___ Provided text ___

MASSDEVICE ON CALL — The defibrillator leads developed and subsequently recalled by medical device makers Medtronic (NYSE:MDT) and St. Jude Medical (NYSE:STJ) may have been doomed by their design, according to a new study.
The slimmer profiles boasted by Medtronic’s Fidelis lead and St. Jude’s Riata and Riata ST leads may have made them more prone to impedance changes and electrical noise, researchers reported.
"The crucial point is whether a small-diameter lead can be robust enough to last over time," the authors of a study published this month in the journal Heart Rhythm wrote. "Indeed, in our study, a small lead diameter proved to be a significant predictor of lead failure, accounting for the cumulative incidence of events in the Riata and Sprint Fidelis families."
Other researchers warned that the relationship between the suite of thin leads and their recall history may be more coincidence than evidence of a trend.

___ Supplied records ___

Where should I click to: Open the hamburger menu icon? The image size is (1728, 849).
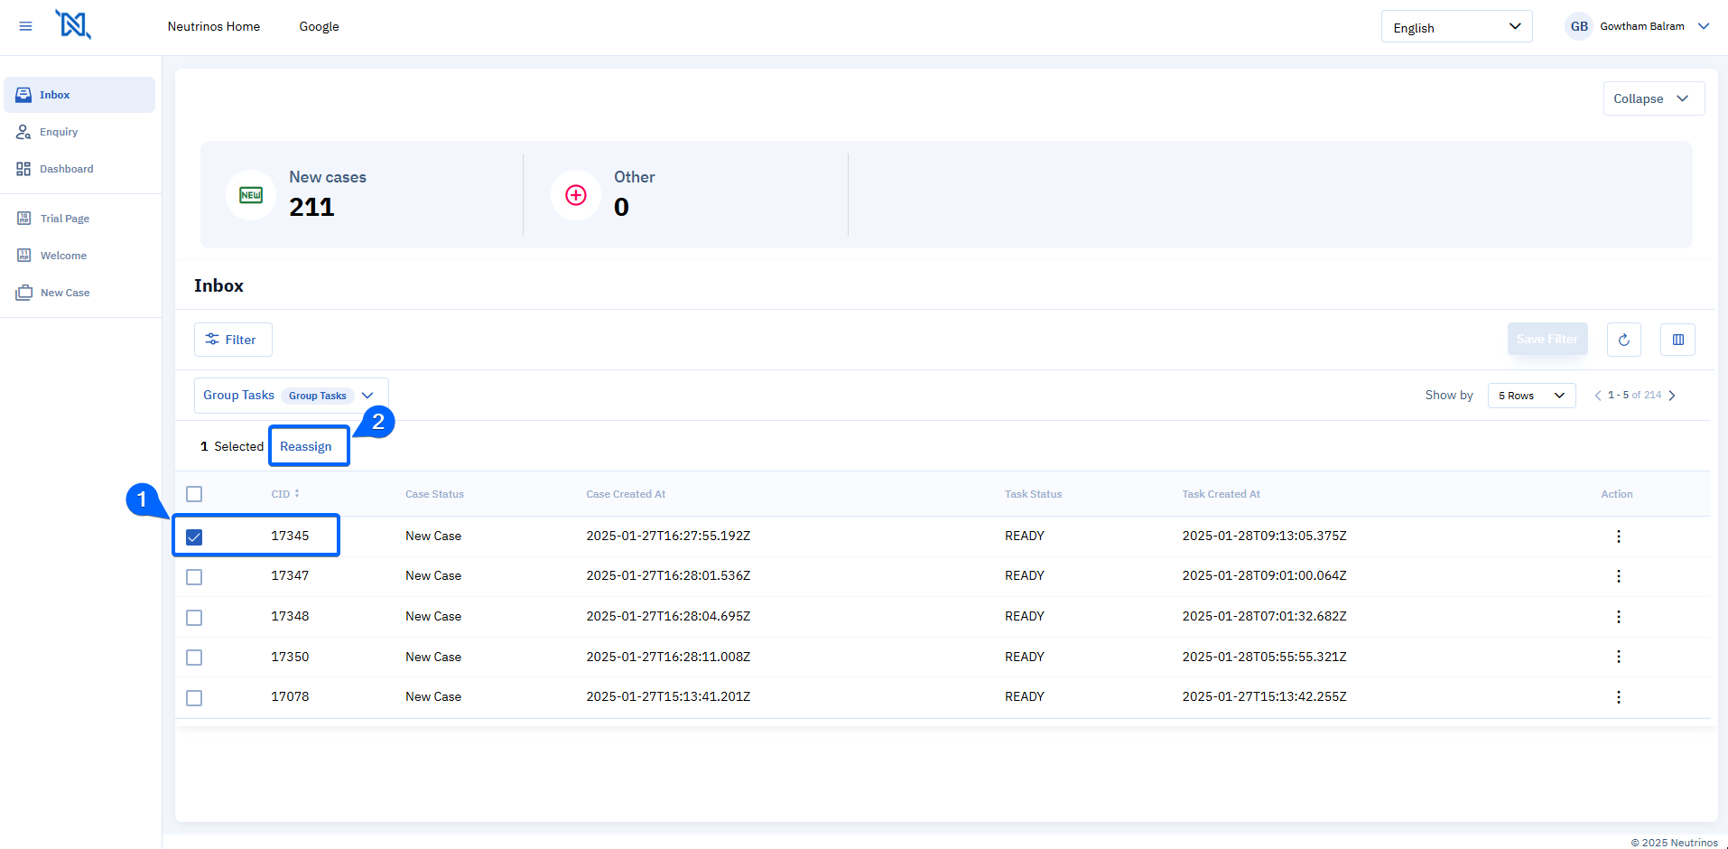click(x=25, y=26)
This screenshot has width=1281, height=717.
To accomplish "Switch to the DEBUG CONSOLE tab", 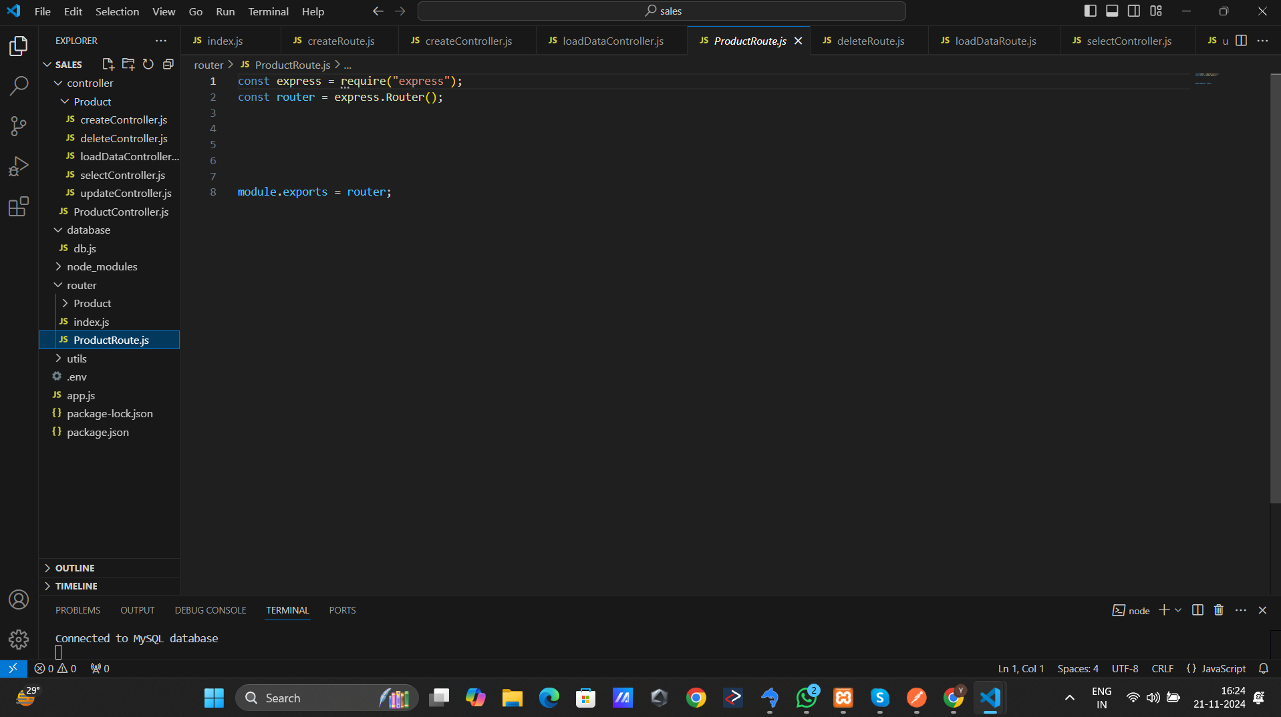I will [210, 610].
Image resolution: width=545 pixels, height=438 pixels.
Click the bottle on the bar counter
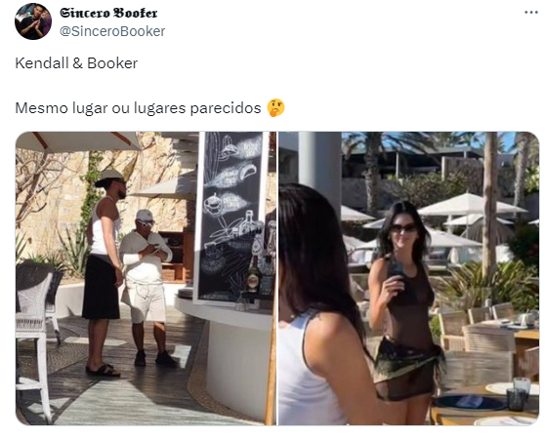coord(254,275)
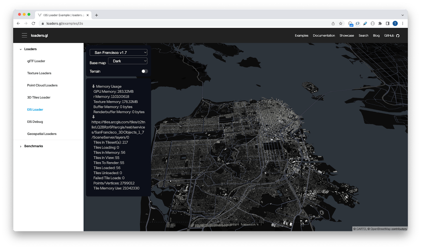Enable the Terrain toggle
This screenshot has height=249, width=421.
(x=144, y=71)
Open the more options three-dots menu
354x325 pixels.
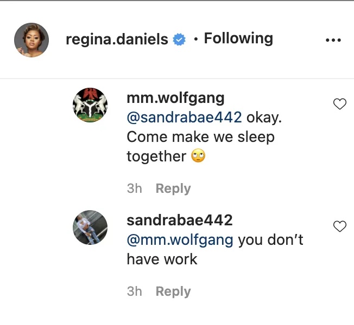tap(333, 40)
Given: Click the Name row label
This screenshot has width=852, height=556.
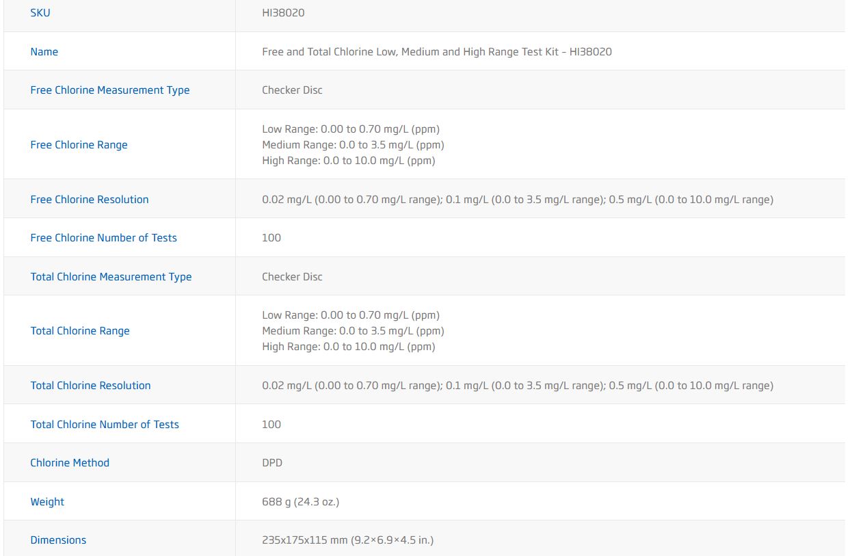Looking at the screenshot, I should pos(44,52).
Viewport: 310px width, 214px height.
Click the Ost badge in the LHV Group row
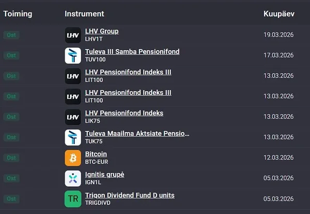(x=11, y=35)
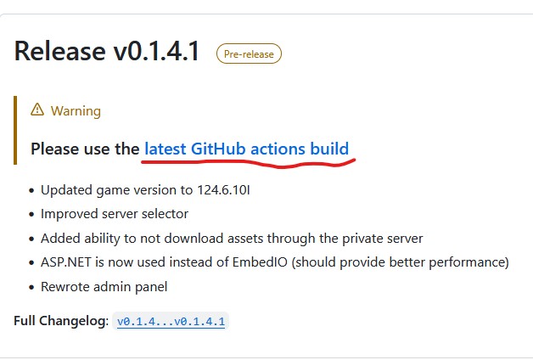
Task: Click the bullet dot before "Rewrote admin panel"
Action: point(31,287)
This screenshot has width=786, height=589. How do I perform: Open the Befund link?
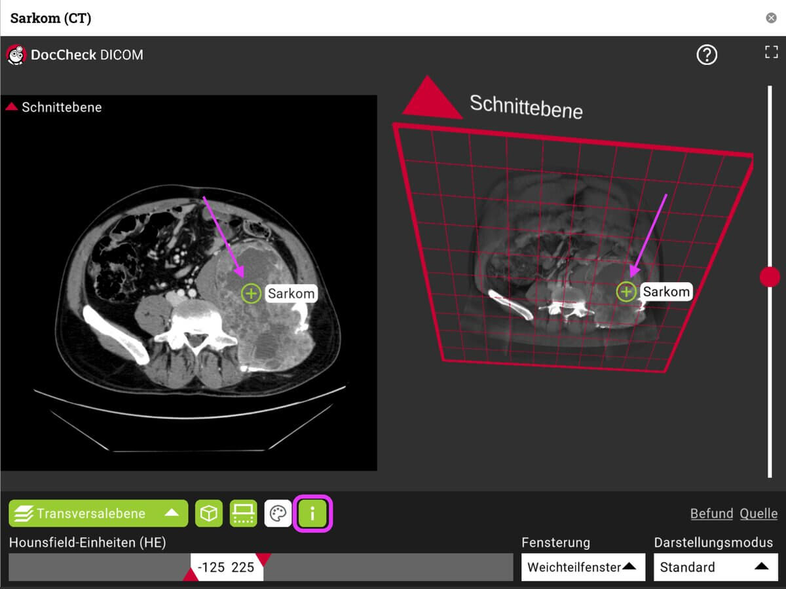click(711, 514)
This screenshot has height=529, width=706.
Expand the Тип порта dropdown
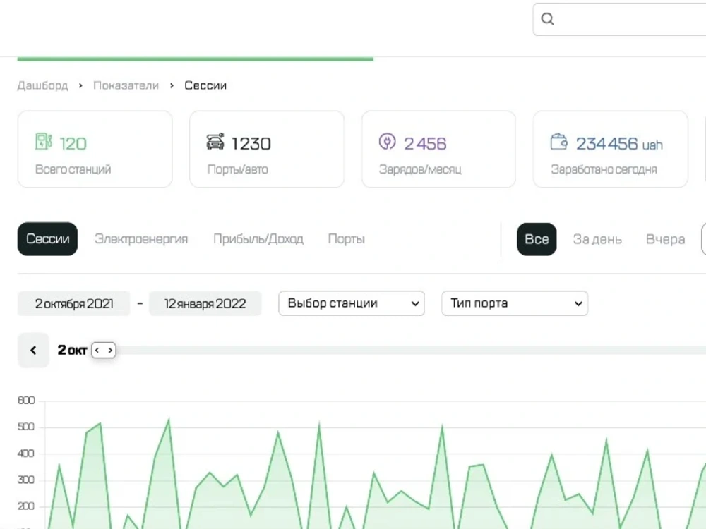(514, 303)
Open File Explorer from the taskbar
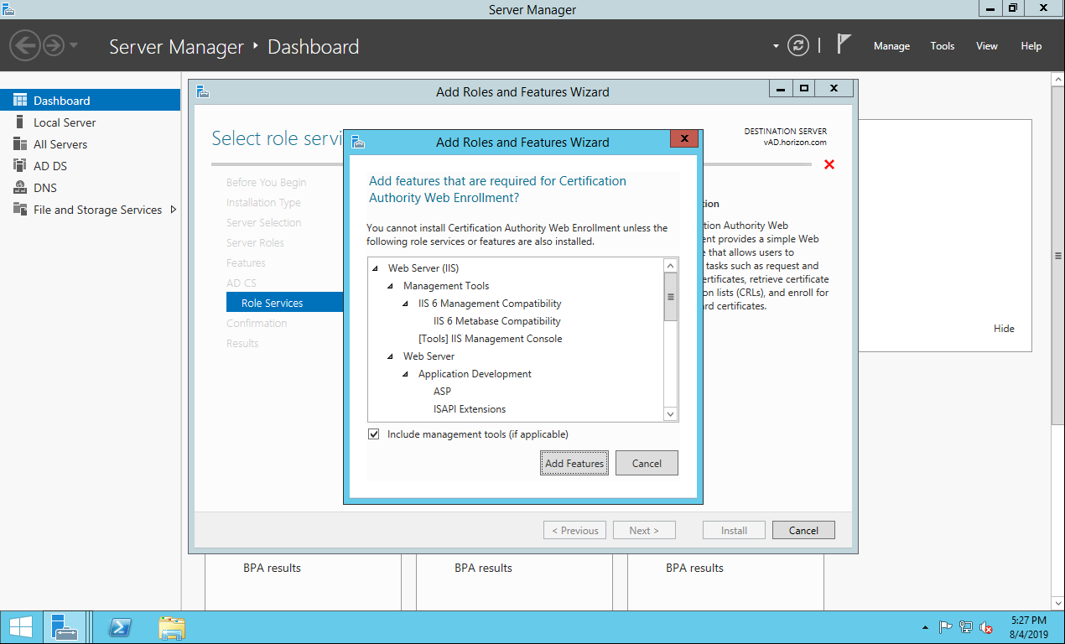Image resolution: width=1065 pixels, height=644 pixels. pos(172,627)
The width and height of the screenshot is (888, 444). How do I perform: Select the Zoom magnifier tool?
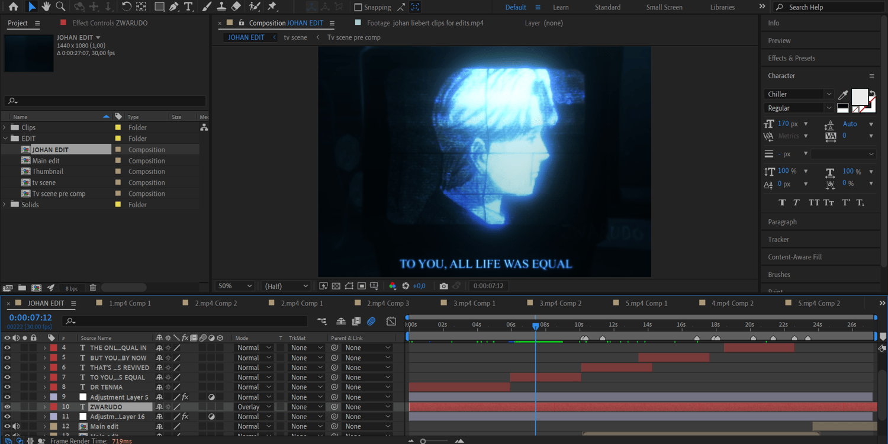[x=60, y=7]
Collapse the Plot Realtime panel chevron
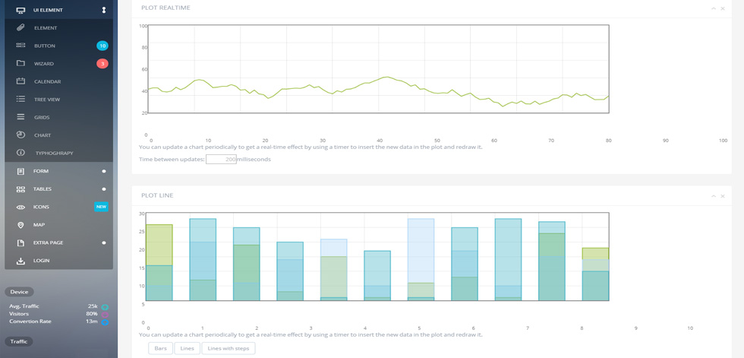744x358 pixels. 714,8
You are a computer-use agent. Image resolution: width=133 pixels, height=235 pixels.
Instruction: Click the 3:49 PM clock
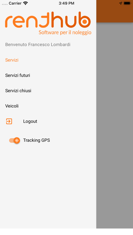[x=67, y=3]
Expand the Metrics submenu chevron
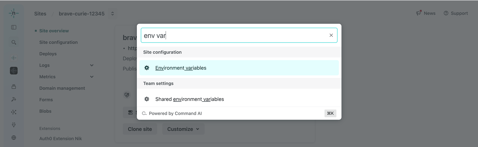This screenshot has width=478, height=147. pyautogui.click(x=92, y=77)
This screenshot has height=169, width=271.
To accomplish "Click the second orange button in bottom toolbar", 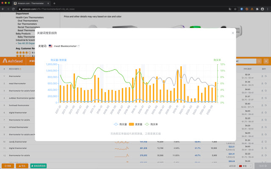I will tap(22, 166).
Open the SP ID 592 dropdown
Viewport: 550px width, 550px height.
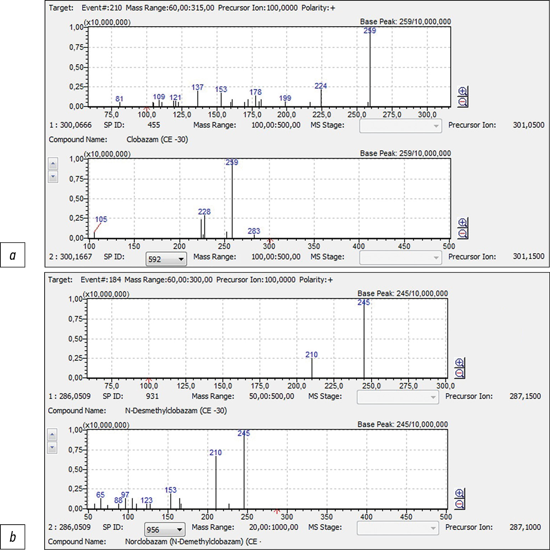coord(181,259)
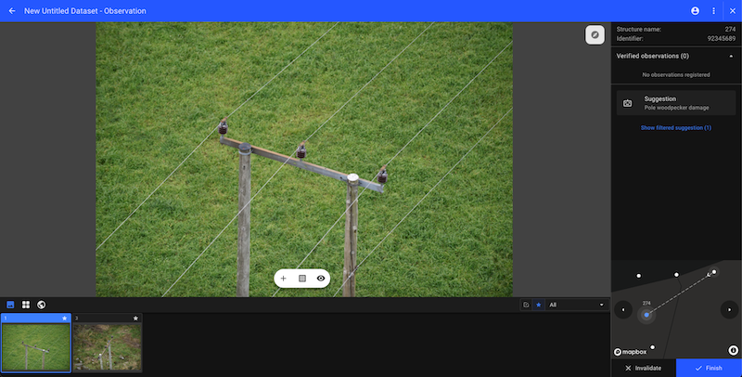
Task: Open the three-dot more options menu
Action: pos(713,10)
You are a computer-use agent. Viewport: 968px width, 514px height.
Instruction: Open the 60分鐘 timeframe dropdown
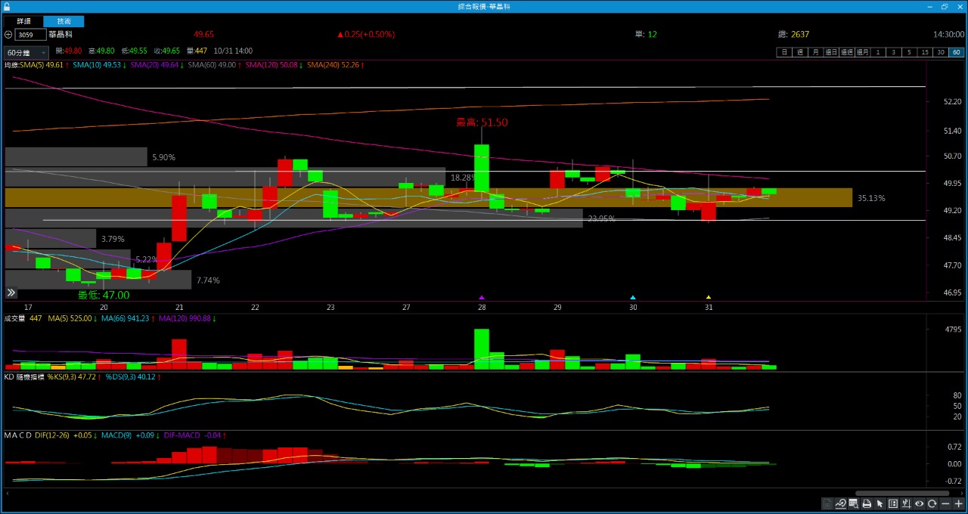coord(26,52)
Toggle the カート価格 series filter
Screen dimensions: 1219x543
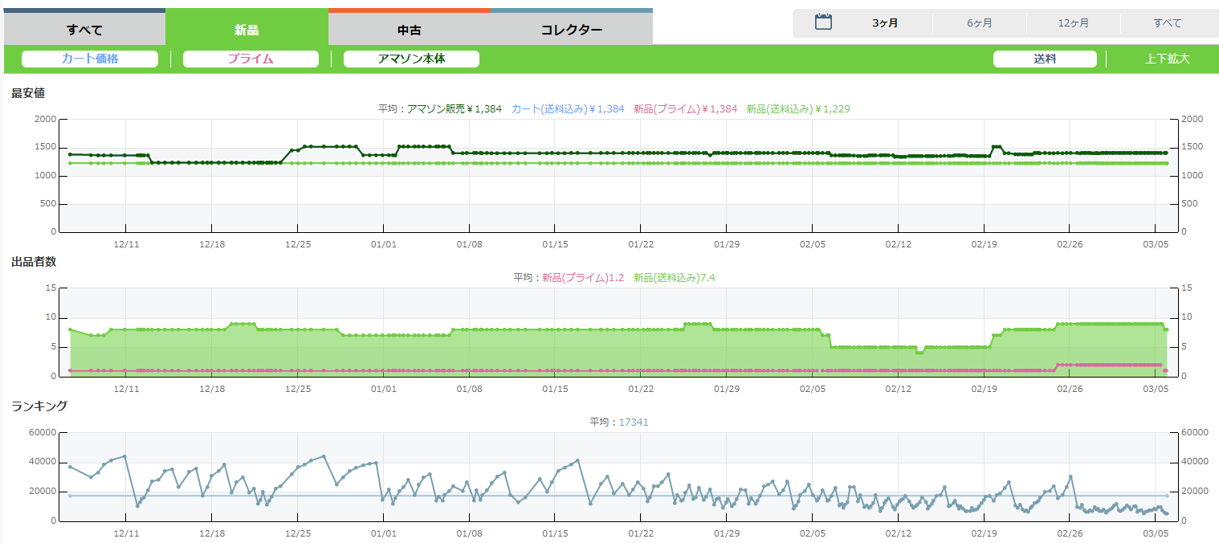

___

• [Set of tasks]
1) Do these statements agree with the defibrillator lead article? Answer yes or no for each, quoting the words of the article that decide it.
(a) The study in Heart Rhythm found small lead diameter to be a significant predictor of lead failure.
(b) The Riata leads came from Medtronic.
(c) Every researcher quoted attributes the recalls to the thin lead design.
2) Give every distinct name of a defibrillator lead or lead family in the defibrillator lead article, spelled as the article spells it.
3) Pick up the defibrillator lead article after its last sentence and continue it.

• [Answers below]
1)
(a) Yes: "in our study, a small lead diameter proved to be a significant predictor of lead failure"
(b) No: "St. Jude’s Riata and Riata ST leads"
(c) No: "Other researchers warned that the relationship between the suite of thin leads and their recall history may be more coincidence than evidence of a trend."

2) Fidelis, Riata, Riata ST, Sprint Fidelis

3)
""It just happened that those two leads were smaller and they were recalled," Dr. Samir Saba of the University of Pittsburgh Medical Center told Heartwire. "It doesn’t mean that any other lead that is of smaller caliber, if it is appropriately designed, would necessarily have the same issues."
Medtronic pulled the Sprint Fidelis leads from shelves worldwide in October 2007 when it was announced that they were prone to fracture – meaning they could either fail to deliver the shock needed to regulate a haywire heartbeat or else send unneeded shocks.
The defective leads were implicated in more than 100 deaths, although Medtronic has said that only 13 fatalities listed the leads as a "possible or likely contributing factor."
The FDA in December 2011 slapped St. Jude Medical with a Class I recall on the Riata leads after the company said the devices failed more frequently than previously reported. St. Jude recalled the leads after receiving reports of high rates of "insulation abrasion," which occurs when the leads’ wires poke through their insulation. St. Jude had started pulling the devices off the shelves a year earlier over the same concerns.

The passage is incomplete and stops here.